── Exercise data ──

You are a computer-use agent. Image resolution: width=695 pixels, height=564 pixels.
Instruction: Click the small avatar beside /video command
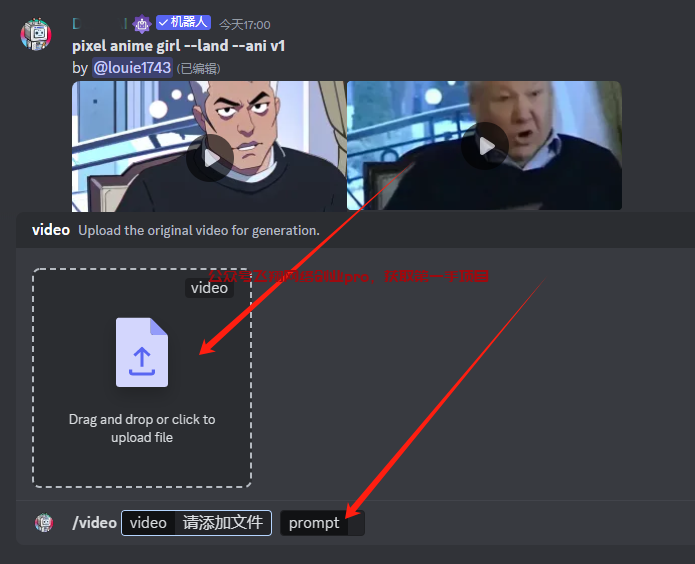[44, 522]
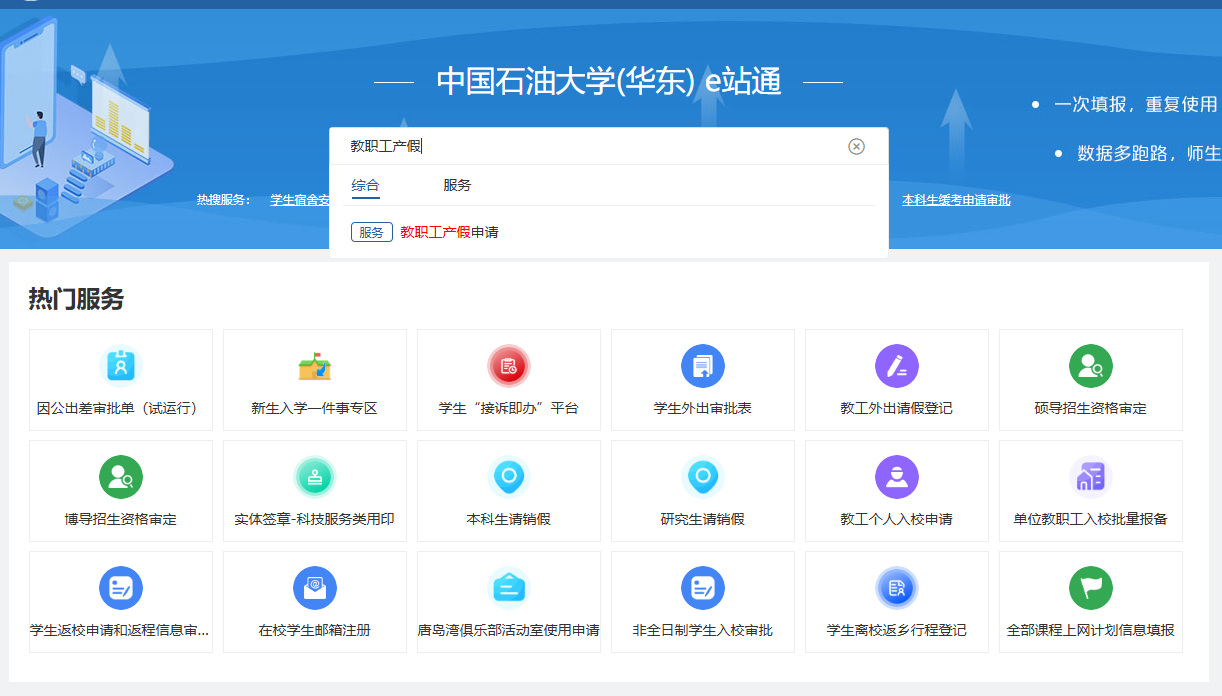Click the 在校学生邮箱注册 envelope icon
The image size is (1222, 696).
tap(315, 588)
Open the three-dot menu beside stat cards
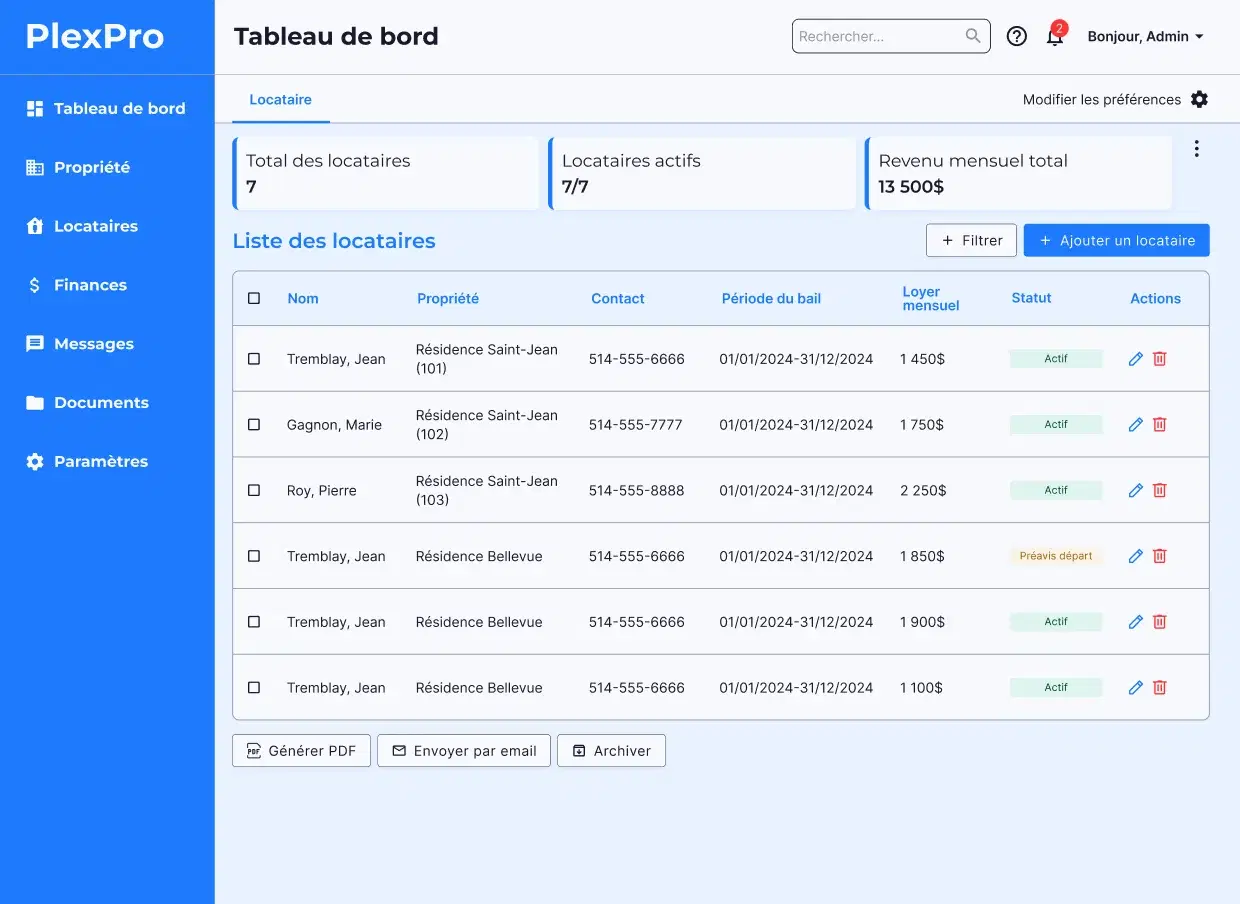Viewport: 1240px width, 904px height. (x=1196, y=149)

───

__What the exercise asks__
Now reproduce all of the entries precisely, with no pictures in the copy.

__Solution for this task__
You are a computer-use agent. Image resolution: width=695 pixels, height=564 pixels.
Instruction: Click the small avatar beside /video command
[44, 522]
Click the 在校学生邮箱注册 envelope icon
The image size is (1222, 696).
tap(315, 588)
Open the three-dot menu beside stat cards
Viewport: 1240px width, 904px height. (x=1196, y=149)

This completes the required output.